Le 26 janvier dernier à Abuja, une délégation équato-guinéenne, conduite par l'ambassadeur Francisco Edu Ngua Mangue, s'est rendue dans les installations du constructeur nigérian Innoson Vehicle Manufacturing Company (IVM). Accompagné de son homologue nigérian Ben Simon Onugha, et plusieurs hommes d'affaires de Malabo, dont le Prince Christopher Madu, CEO de Betex Travels Limited (plus grande agence/compagnie de voyage du pays), et Ndubuizu Anthonio, directeur général de Kenpetrus Energy Resources Ltd, la délégation équato-guinéenne a exploré les possibilités d'un partenariat de coentreprise dans le secteur automobile, conformément à un accord bilatéral de coopération économique qui lie les deux Etats. Les discussions ont porté sur la création d'une joint-venture entre les opérateurs économiques des deux pays. Au cours de cette visite, les capacités de production d'IVM sont passées en revue et les pourparlers ont été officiellement lancés, ouvrant la voie à une éventuelle collaboration industrielle.

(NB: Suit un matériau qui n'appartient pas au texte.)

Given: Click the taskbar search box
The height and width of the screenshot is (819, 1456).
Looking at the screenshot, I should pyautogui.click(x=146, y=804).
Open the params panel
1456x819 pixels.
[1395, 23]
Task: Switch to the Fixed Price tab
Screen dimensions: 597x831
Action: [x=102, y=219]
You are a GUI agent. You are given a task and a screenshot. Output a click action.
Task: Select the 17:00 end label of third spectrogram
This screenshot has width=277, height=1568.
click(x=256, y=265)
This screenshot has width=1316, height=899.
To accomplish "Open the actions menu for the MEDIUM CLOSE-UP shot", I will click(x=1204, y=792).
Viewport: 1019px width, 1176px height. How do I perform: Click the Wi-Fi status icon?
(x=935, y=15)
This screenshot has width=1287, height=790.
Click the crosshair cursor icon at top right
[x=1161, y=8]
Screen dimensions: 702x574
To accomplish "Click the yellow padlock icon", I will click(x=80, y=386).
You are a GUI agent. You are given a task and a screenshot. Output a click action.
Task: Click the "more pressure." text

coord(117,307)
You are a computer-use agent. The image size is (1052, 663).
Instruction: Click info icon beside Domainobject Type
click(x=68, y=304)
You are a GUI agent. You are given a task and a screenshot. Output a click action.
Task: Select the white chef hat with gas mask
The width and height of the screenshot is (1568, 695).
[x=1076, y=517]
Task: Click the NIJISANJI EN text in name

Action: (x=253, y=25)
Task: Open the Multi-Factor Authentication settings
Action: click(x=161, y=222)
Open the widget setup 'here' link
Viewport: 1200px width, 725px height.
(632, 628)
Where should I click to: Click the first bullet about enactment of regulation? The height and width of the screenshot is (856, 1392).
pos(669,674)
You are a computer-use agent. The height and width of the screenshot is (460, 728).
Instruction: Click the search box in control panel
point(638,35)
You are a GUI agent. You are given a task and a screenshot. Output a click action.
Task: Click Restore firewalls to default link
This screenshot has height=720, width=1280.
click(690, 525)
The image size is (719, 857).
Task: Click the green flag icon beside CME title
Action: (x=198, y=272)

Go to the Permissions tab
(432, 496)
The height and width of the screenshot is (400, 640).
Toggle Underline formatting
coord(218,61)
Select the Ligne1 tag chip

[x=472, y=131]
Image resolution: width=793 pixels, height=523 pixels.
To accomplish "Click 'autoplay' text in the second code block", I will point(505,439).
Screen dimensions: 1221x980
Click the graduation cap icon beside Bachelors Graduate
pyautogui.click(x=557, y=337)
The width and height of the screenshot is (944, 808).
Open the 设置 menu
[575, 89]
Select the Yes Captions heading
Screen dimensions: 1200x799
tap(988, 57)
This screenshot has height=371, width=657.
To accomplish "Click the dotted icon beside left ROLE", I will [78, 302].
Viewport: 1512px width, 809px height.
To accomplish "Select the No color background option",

IVM, fondée par l’homme d’affaires nigérian Innocent Chukwuma en 2007, fait partie du groupe de sociétés Innoson et dispose des capacités de production de plus de 60 000 véhicules par an. Elle produit notamment des véhicules lourds, des bus, des véhicules simples, motos, tricycles. 70% des composants de ces véhicules sont fabriqués localement, alors que les autres composantes proviennent de Chine, Japon ou Allemagne. Ses modèles, tels que les Fox, Umu et Uzo, sont conçus pour répondre aux besoins spécifiques des clients africains, notamment en termes de robustesse et de fiabilité sur les routes souvent difficiles du continent. Après près de 20 ans d’activités au Nigeria, sa valeur nette est estimée à 1,5 milliard de dollars, soit 937,6 milliards de Fcfa.
En Guinée Équatoriale, cette prise de contact intervient dans un contexte de transition économique. Face au déclin de la production pétrolière marqué par le vieillissement de certains champs pétroliers, le désengagement de certains industriels comme ExxonMobil et à la volatilité des cours du pétrole à l’international, le pays cherche à diversifier son économie, qui repose aujourd'hui à plus de 90% sur les recettes pétrolières. Bien que les données officielles sur le montant exact des importations de véhicules soient difficiles à obtenir, il est clair que ce secteur représente une part importante des importations du pays. En développant une industrie automobile locale, la Guinée Équatoriale espère ainsi réduire sa dépendance aux importations, limiter les fuites de devises et créer des emplois. L'objectif étant de stimuler les secteurs manufacturier, agricole, et touristique, afin de réduire la vulnérabilité du pays aux fluctuations des prix des matières premières.